▶ Quoted passage:
Wednesday, February 3, 2010


New record on 20 Buck Spin, new interviews for 'real' music publications where they turn your words into witty anecdotes about the craziest thing that ever happened to you on tour, how stoked you are that Scott Hull agreed to take money in exchange for mixing your new record and what's up with all those split vinyl records anyway?

Here's one for AOL. Actually i'm being uncharitable, Geoff also writes for Crustake. which is one of the blogs (along with this one, this one and this one) that i read at work when i can't care about other peoples problems no matter how much i'm being paid.

And below is the unedited Q and A original for the interview i did with Zero Tolerance magazine (again, Alex Deller who conducterd the interview is also a knowledgable chap and i salute him accordingly)

Can you give us a quick potted history of the band, what you were initially setting out to do, whether you had any specific “gameplan” and, if so, whether you kept to it.

Formed 2003, line up since 2004: Carroll, Edgar, King, Nolan.

With each successive release you seem to be exploring further territory, be it musically, lyrically or thematically. What drives all this? Is it an organic progression, or are you striving / pushing towards something in particular or consciously stepping away from what others are doing?

There has been a deliberate move on my part in the last three years to be very careful about what direction the band will go in and i’ve intentionally restricted our sound to the point of collapse.

Thematically/ lyrically it’s different, really it just represents mine and Matthew’s interests. There’s certainly more allusion to myth as allegory and open embrace of symbolism and that language and culture are much more than words than on the first few records.

What can we expect from the Bastard Noise and Unearthly Trance splits? How did these come about and what (be it conceptually / physically) went into the music?

The Bastard Noise split was a lengthy and tortuous process that began long before it was even meant to be a release with Bastard Noise. Originally the material was culled from the writing sessions for Primitive; anything that we felt didn’t fit was put aside for another record.

Then it became a Bastard Noise collaboration and i wrote several set Blockade pieces, a few proposed collaborative sections and transition points where the artists would ‘switch’. It was to be a continuous 30-60 minute piece of music that would be both acts equally and not merely some whooping noises from Bastard Noise over our slow parts which would have been the easy option.

Anyway, Bastard Noise transformed again into a bass/ drums/ electronics unit and it was agreed that we should do a straight split. All of which meant i had to rewrite our material (for a third time) so it would make more sense.

Now it’s a fifteen minute single track called Deuteronomy expanding on some of the musical ideas of Primitive with some Neolithic noise sections. Lyrically it starts with the Confusion of Tongues and ends with 9/11. At its heart it’s intended to be a look at monotheism, politics, eschatology and the relationship of all three.

The CD version contains tracks by The Rita from Vancouver and New York composer Noah Creshevsky reworking material from Primitive.

▶ Data block:
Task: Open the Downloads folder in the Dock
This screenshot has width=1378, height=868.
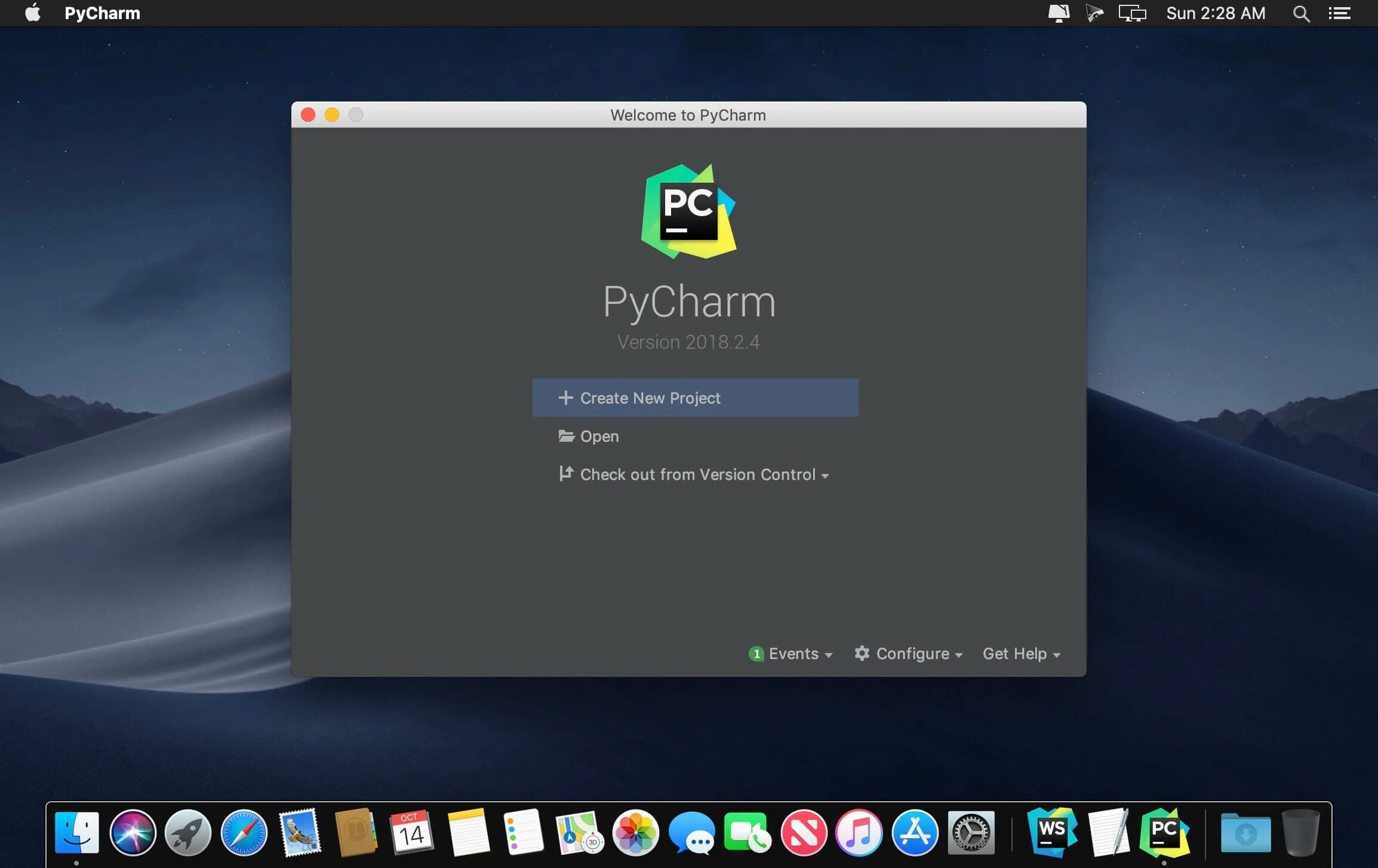Action: [x=1245, y=833]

▶ Given exercise 1: In the blog post, which surnames make up the band's lineup since 2004?
▶ Given exercise 2: According to the blog post, how long is the single track called Deuteronomy?

▶ Complete response 1: Carroll, Edgar, King, Nolan

▶ Complete response 2: Fifteen minutes.